Die heutige Ausgabe der WELT am SONNTAG bringt ein fast halbseitiges Titelbild „Die neue Wanderlust“. Es heißt dort, die Deutschen würden ihre Wälder wiederentdecken: „Gerade in Zeiten von Abstandsregeln beruhigt der Gang ins Grüne die Nerven und hält fit.“

Na also – in unserem CHRISTLICHEN FORUM haben wir uns schon Anfang April gegen das damalige Dauer-Mantra „Wir bleiben zuhause“ ausgelassen und die entsprechende riesige Plakatwerbung kritisiert, mit der man nicht nur hier in Münster aufdringlich behelligt wurde: https://charismatismus.wordpress.com/2020/04/07/neues-deutsches-mantra-wir-bleiben-daheim-aber-nein-sich-regen-bringt-segen/

Genau umgekehrt nämlich wird ein Schuh draus – gerade in Coronazeiten: Raus an die frische Luft, viel Bewegung und Abwechslung, statt zuhause in sauerstoffarmen Zimmern zu versacken, was das Immunsystem schwächt.

Als ob es ein Problem wäre, draußen bei Wanderungen, Sport und Spaziergängen oder auch beim Radfahren den nötigen Abstand einzuhalten. 

Ja, die „neue Wanderlust“  – es wird höchste Zeit nach fünf Corona-Monaten, endlich in die Gänge zu kommen und die Menschen zu motivieren: Raus aus dem Haus  –  statt dem spießigen Sprüchlein vom „Daheimbleiben“ nach der Biedermeier-Devise: Trautes Heim – Glück allein….

Die WELT am SONNTAG schreibt dann auf vier großformatigen Seiten, wie gesund und entspannend das Laufen, Fußgehen und Wandern ist. Zugleich könne man bei der schönen Gelegenheit „zu sich selber zurückfinden“.
Ja, Stille und Naturnähe, Besinnung und frische Luft verhilft den Menschen wieder zu ihrer „Mitte“, entreißt sie oberflächlicher Vergnügungssucht oder fauler Lethargie.
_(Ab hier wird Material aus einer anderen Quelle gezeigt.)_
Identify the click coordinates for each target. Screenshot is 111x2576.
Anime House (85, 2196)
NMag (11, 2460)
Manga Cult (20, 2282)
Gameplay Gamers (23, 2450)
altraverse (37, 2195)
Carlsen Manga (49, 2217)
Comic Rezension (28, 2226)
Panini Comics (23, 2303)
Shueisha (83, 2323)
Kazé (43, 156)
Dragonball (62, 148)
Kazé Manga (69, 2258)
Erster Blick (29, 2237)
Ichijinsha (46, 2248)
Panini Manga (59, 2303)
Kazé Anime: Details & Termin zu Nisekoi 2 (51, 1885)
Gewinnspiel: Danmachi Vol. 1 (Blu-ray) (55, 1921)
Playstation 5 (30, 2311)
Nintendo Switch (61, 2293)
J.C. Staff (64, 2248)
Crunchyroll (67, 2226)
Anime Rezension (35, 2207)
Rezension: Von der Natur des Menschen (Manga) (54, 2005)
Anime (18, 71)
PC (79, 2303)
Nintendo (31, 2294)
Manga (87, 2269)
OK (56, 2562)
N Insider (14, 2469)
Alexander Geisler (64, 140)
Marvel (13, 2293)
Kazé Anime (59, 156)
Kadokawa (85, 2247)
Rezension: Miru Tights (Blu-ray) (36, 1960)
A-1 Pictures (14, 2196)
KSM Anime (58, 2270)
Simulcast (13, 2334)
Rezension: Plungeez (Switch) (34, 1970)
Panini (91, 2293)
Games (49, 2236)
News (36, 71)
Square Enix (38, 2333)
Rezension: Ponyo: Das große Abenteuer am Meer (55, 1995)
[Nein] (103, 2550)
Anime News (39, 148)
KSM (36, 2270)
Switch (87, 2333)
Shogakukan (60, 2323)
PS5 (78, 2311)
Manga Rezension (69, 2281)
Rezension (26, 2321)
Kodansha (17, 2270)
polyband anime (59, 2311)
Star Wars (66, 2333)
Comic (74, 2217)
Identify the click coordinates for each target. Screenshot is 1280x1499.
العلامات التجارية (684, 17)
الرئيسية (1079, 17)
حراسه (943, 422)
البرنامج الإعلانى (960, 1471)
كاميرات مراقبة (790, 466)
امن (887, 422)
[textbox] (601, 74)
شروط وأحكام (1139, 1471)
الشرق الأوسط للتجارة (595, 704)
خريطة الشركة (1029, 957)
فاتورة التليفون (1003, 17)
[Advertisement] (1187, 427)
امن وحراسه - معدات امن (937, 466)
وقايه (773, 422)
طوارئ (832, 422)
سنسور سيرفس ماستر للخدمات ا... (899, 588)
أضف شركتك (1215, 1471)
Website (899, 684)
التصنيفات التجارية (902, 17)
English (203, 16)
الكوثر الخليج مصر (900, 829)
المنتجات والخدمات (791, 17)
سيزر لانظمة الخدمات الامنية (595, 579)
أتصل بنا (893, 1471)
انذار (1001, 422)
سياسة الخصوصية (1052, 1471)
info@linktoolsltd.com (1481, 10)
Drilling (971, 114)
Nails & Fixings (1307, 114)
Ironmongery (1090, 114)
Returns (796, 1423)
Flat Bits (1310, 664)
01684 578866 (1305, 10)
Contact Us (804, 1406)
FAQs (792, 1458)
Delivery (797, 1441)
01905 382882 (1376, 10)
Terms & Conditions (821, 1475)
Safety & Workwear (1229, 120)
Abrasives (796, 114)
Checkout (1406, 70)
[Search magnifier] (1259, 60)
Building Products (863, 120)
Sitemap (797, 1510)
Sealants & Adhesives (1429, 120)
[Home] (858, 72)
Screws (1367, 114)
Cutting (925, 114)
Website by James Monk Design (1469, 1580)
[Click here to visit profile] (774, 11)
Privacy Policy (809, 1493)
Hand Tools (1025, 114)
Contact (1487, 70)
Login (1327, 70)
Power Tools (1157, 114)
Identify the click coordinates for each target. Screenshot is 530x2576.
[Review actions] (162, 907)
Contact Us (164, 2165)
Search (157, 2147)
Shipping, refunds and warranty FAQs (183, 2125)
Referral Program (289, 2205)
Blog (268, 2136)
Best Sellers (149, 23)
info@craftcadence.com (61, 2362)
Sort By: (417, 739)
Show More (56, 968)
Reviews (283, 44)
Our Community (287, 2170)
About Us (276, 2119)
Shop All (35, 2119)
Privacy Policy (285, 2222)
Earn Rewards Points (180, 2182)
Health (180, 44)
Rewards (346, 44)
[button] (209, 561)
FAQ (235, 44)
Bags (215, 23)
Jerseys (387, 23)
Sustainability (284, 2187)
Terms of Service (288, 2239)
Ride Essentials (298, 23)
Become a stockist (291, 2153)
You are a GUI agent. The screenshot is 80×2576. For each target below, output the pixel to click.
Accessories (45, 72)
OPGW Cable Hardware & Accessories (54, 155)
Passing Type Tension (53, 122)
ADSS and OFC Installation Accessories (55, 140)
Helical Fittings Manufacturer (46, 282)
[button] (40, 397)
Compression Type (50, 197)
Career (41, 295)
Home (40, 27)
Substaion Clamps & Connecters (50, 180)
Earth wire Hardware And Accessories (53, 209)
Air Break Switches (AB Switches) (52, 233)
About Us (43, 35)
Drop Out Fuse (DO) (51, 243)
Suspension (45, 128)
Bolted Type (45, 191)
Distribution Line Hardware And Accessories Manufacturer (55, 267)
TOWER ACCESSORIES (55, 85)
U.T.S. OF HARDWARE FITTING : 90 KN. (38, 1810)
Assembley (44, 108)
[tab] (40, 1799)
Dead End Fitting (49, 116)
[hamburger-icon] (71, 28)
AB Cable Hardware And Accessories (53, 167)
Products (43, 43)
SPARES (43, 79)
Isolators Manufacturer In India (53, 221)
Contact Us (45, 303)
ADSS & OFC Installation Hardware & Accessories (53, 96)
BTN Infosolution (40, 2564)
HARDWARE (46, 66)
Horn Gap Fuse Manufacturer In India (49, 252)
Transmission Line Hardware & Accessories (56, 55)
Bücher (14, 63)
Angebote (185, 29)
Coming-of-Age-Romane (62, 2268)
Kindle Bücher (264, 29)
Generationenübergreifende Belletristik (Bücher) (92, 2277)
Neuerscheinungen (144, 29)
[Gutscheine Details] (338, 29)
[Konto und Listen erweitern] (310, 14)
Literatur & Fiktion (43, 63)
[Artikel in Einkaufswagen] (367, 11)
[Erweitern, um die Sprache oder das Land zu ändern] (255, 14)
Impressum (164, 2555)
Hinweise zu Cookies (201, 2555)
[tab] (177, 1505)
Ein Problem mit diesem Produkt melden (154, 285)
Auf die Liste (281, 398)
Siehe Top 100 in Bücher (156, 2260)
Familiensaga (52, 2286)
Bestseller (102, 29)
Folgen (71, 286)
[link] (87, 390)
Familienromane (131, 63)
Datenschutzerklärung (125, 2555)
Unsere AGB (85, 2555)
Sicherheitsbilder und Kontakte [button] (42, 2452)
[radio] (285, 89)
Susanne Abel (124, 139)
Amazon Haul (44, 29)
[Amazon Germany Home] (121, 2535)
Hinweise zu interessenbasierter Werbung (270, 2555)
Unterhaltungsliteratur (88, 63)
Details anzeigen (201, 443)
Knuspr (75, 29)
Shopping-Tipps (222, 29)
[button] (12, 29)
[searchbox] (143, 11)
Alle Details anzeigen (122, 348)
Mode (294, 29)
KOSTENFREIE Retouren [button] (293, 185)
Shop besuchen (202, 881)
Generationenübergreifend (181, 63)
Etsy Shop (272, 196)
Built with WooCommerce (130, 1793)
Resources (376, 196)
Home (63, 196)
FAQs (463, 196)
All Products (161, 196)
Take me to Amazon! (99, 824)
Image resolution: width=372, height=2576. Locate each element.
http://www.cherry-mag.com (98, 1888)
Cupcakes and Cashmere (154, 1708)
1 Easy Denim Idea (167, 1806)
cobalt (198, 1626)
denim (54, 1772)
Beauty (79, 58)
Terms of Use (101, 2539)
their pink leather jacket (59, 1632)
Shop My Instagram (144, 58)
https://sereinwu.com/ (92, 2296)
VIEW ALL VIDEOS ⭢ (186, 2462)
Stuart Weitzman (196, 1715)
Malerische Landschaften, Gebirge, Wälder und Wiesen, Seen und Bächlein, Tiere und Pflanzen, all dies ist für den gehetzten modernen Menschen wie Balsam für die Seele.

„Das Wandern ist das Ziel“ – so der Titel des WamS-Artikels, was durchaus zutrifft: Es geht dabei nicht so sehr darum, ein bestimmtes Ziel zu erreichen, sondern um das Wandern als solches, um Natur-Erleben und das Auftanken neuer Kraft, aber auch um viel Bewegung und frische Luft – ganz nach Pfarrer Kneipps Lebens- und Gesundheitsregeln.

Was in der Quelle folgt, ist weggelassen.